Most importantly, during Labor's term in office Australia has grown strongly compared to most advanced economies and is now one of the world's wealthiest nations. The IMF, for instance, ranks Australia fourth among the 35 wealthiest nations. A recent report by Credit Suisse ranked Australia as the most wealthy nation in the world when measured by median income. Australia is the only one of the OECD nations that has experienced continuous economic growth over the past 22 years. This is incredibly important. It means that the new government has inherited an economy that, as a result of Labor's stimulus package, avoided the worst impacts of the global financial crisis. Not only did the stimulus keep Australia growing; it avoided the tragic impact of mass unemployment that we have seen around the world: a waste of lives, a waste of labour and an enormous burden on those economies that suddenly have to provide support to those who have no opportunity to work.

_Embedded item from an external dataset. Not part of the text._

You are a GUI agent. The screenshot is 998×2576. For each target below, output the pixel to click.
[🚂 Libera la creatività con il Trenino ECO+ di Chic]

In March this year our unemployment rate was 5.6 per cent, well below the OECD average of eight per cent, and it remains one of the lowest in the developed world. During the worst of the global recession the differences were even more pronounced. According to the OECD, during 2010 the annual unemployment rate for Australia was 5.2 per cent, while it was 9.6 per cent in the United States, almost 14 per cent in Ireland and over 20 per cent in Spain. Our stimulus package was so successful that it prompted over 50 of our most eminent economists to write an open letter that trumpeted it as a major economic achievement. Nobel Prize winner and former World Bank Chief Economist Joseph Stiglitz called our stimulus package 'one of the best designed Keynesian stimulus packages of any country'. The IMF was also strongly supportive of Labor's stimulus, and the OECD has pointed to Labor's policies as a model of how to respond to the economic crisis.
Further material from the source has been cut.